Anime & Manga - A Door to Understanding Mental Health
Mental health in Japanese culture is often a taboo subject. While the subject’s visibility has improved over the years, there is still a stigma against people who suffer from mental health disorders. Japanese animation and manga have assisted in the fight to end this stigma. They portray stories that explore the reality of a person suffering from psychological issues such as PTSD, DID, and depression.
Post-Traumatic Stress Disorder (PTSD)
People who suffer from PTSD have experienced extremely traumatic events in their lives. These traumatic events can cause major difficulties for a person’s daily life and often changes their entire personality. Treatment and recovery for PTSD is often long and painful. Steins;Gate demonstrates these symptoms through its protagonist Rintaro Okabe.
In the beginning of the series Okabe’s personality is that of a self-aware know-it-all with a passion for science and his friends. This drastically changes as he goes on a quest through time to save his loved ones, only to meet constant failure and watch his friends die endlessly.
Due to the trauma he experienced, Okabe eventually suffers a complete mental shutdown. In Steins;Gate 0 he constantly appears physically and psychologically exhausted. He also stops being a carefree know-it-all and attempts to be more serious about his future, much to everyone’s extreme concern.
Okabe is shown to attend psychological counseling, but the process is very painful as he tries to remember all the traumatic events that broke him in the first place. Eventually Okabe is able to come to terms with his trauma, but that doesn’t erase the flashbacks and nightmares he experiences.
Dissociative Identity Disorder (DID)
A person who is suffering from classic DID often has at least two different personalities. The original personality suffers from losing time and gaps in their memory. For example, a person might wake up to go to work only to realize the day has gone by and they have no memory of what they did. DID is a terrifying condition that occurs as a result of trauma in a person’s childhood.

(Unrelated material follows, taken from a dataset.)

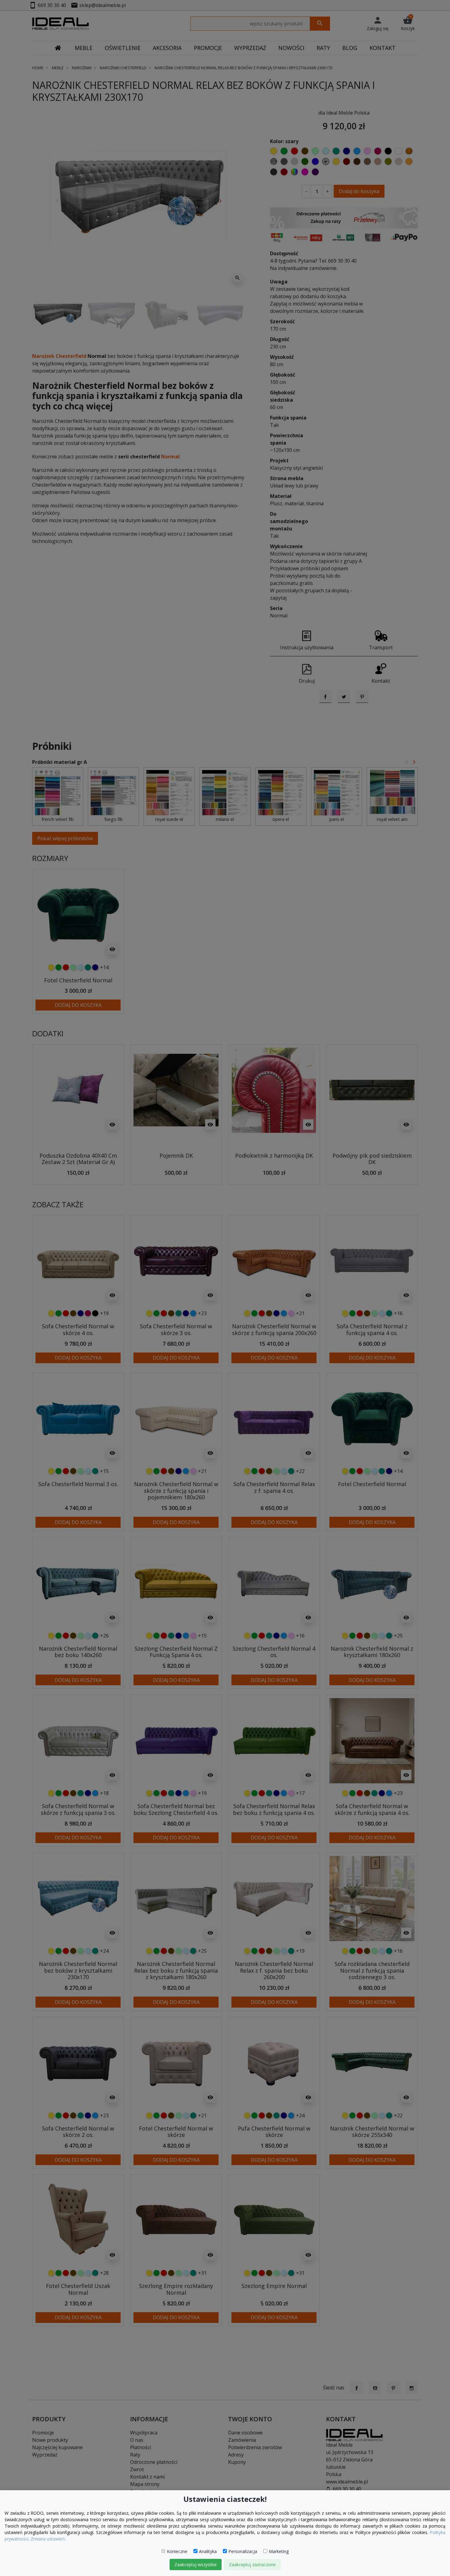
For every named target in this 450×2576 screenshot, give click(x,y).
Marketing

The manga series Change 1,2,3 demonstrates DID through the protagonist Motoko Gettou and her three other personalities; Hibiki, Fujiko, and Mikiri (Hifumi).
From a young age Motoko lost her mother and was taken in by three men who all claim to be her “father.” Each father is an expert in hand-to-hand combat. Motoko was forced to endure combat training from an early age, resulting in Hifumi. Hifumi can take over Motoko’s personality at any given time, resulting in Motoko unknowingly being dragged into dangerous situations. Upon taking control back, Motoko is terrified of the chaos around her, as she doesn’t remember any of it. The medical professionals within the series all agree that this is a serious psychological problem.
Depression causes a person to have feelings of extreme demotivation and sadness for an extensive period of time. Depression has become one of the biggest issues in Japanese society, and the mental health stigma within Japanese culture makes it harder for people to seek out help or support from others. Orange demonstrated this through the character of Kakeru.
Through the entirety of the series, Kakeru is grieving the loss of his mother. In an alternate timeline he blames himself for her death, believing himself to be undeserving of life. When he tries to talk to some of his school friends about his suicidal thoughts, they treat it as a joke, though Kakeru is serious. This event leads him into isolating himself because he is afraid of being pushed away by others. Ultimately his grief, isolation, and loneliness drive him to commit suicide.
In the main timeline Kakeru stops himself from committing suicide, not because of someone physically stopping him, but because the love and support of his friends make him want to live.
The main lesson of Orange is that when a person is depressed or upset, the important thing to do is be there and listen to them. Sometimes the simple act of listening can help a person fight their depressive demons.
Anime and Manga: It’s Okay Not being Okay
While the stories of mental health in manga and anime may not be real, the lessons and messages about mental health are. As seen over the past decade, there are more and more series out there that address a broader spectrum of mental health issues. For anyone who is currently fighting for better mental health or wanting to a support a loved one, it’s okay to say that you’re not okay, and seeking help from a loved one or medical professional does not make you weak.